Neben der Länge spielen der Aufbau und die Wortwahl eine Rolle. Für Print-Texte ist traditionell eine lineare Schreibweise üblich; sie sollen von Anfang bis Ende gelesen werden. Hypothese – Argumentation – Ergebnis. Anders Online-Beiträge: Sie sollen so aufgemacht sein, dass man zwischendrin ein- und aussteigen und selbst mit Skimming dem Thema problemlos folgen kann. Der Online-Leser verlangt einen schnellen Zugriff auf die Ergebnisse – Hypothesen und Argumentation gehören dabei in eine tiefere Hierarchie-Ebene. „Ein umgekehrtes Pyramidenprinzip“ nennen das Morkes und Nielsen.
Nach einer ausdrucksstarken Überschrift (Title) folgt der Teaser, der das Thema des Textes kurz anreißt. Hier sind die wichtigsten Punkte in leicht verständlichen Worten zusammengefasst.
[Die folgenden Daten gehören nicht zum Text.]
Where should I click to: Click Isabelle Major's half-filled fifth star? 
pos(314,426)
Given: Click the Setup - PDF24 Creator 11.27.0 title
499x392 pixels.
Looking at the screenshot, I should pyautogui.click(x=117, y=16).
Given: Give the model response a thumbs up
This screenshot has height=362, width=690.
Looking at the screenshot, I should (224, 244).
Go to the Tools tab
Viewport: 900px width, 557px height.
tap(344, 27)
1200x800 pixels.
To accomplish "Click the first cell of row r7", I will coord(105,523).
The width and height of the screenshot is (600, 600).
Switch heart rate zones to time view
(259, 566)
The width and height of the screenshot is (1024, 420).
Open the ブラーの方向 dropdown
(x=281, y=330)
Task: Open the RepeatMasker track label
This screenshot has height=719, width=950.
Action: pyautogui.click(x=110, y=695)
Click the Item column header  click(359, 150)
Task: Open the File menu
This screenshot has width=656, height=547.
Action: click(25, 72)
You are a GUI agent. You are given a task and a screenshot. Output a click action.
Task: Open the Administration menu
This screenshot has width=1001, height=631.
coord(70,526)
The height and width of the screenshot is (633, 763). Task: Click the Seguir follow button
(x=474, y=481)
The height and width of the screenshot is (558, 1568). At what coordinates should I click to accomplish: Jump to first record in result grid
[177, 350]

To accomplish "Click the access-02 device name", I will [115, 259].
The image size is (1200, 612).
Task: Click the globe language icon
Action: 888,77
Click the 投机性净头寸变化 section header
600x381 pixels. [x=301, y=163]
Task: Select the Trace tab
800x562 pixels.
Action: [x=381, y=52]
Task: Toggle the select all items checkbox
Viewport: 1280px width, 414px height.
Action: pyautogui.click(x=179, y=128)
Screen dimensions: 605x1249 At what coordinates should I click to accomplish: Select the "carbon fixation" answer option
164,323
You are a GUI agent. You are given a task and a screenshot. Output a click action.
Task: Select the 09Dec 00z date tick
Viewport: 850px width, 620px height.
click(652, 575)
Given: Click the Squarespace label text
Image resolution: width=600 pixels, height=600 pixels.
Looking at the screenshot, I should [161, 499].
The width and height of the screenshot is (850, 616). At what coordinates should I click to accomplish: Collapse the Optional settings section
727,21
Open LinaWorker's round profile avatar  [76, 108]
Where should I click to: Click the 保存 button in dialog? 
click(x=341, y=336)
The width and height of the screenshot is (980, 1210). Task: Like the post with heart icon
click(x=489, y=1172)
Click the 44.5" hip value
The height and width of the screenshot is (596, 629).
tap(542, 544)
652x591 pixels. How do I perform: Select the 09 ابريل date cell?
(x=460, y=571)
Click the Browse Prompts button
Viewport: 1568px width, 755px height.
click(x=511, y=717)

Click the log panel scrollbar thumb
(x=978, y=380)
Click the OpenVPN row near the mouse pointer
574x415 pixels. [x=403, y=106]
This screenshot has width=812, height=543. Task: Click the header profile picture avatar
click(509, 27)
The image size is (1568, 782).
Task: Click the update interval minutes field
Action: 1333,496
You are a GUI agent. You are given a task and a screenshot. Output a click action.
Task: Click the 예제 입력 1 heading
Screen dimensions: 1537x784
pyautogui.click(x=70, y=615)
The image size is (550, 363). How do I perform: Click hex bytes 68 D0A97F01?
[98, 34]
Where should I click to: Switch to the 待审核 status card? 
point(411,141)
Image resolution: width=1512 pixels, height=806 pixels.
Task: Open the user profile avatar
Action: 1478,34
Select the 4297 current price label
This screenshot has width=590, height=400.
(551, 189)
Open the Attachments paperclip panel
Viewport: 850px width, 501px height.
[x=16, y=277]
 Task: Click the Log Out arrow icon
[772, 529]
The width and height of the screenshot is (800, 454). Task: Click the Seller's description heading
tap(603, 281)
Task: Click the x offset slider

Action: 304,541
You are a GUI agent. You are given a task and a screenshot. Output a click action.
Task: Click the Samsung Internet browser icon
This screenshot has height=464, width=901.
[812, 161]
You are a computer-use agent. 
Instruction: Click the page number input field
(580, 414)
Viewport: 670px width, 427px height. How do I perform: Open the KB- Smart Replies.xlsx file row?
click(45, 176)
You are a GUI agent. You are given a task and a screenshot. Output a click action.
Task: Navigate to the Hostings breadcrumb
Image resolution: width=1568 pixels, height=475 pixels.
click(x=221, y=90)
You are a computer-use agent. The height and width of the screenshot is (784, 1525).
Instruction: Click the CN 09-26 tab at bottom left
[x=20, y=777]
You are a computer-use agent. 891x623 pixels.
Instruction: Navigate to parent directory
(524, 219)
Wer es schafft, den Teaser mitreißend zu schreiben, wird wahrscheinlich auch mehr Leser für den Beitrag begeistern können, so die Vorgabe. Der Teaser ist häufig zusätzlich auf der Startseite einer Website vorzufinden.
Der Text selbst ist in einzelne Abschnitte gegliedert – jeder nicht länger als 100 Wörter: oben die allgemeinen Infos, im unteren Teil des Absatzes folgen die Details. So können selbst Leser, die den Text nur überfliegen, dem Verlauf folgen. Jeder Absatz erhält eine Zwischenüberschrift, die das dort Gesagte prägnant in zwei, drei Worten zusammenfasst.
Prinzipiell: Geschrieben wird in kurzen, verständlichen Sätzen. Um ein breiteres Publikum erreichen zu können, sollen Online-Texte eine möglichst einfache Struktur und eine geläufige Sprache aufweisen und nicht zu lang sein. „In der Kürze liegt die Würze“, ist online das Credo. Denn je kürzer und einfacher geschrieben, desto mehr Menschen mit unterschiedlichen Lesegewohnheiten können kurz „reinlesen“ und Zusammenhänge auf dem einfachsten Niveau nachvollziehen.
Generell gilt:
Eben weil jedoch der Stil, der Aufbau und die Sprache gegenwärtig so anders sind als in den meisten Print-Medien, stellen Online-Medien noch lange nicht die so häufig lancierte Ablöse des gedruckten Wortes dar. Die Unterschiede sind zu groß; Diskrepanz herrscht leider manchmal dort, wo es um die Qualität der Beiträge geht. Online-Beiträge bedienen dabei ein anderes Publikum als Print-Artikel.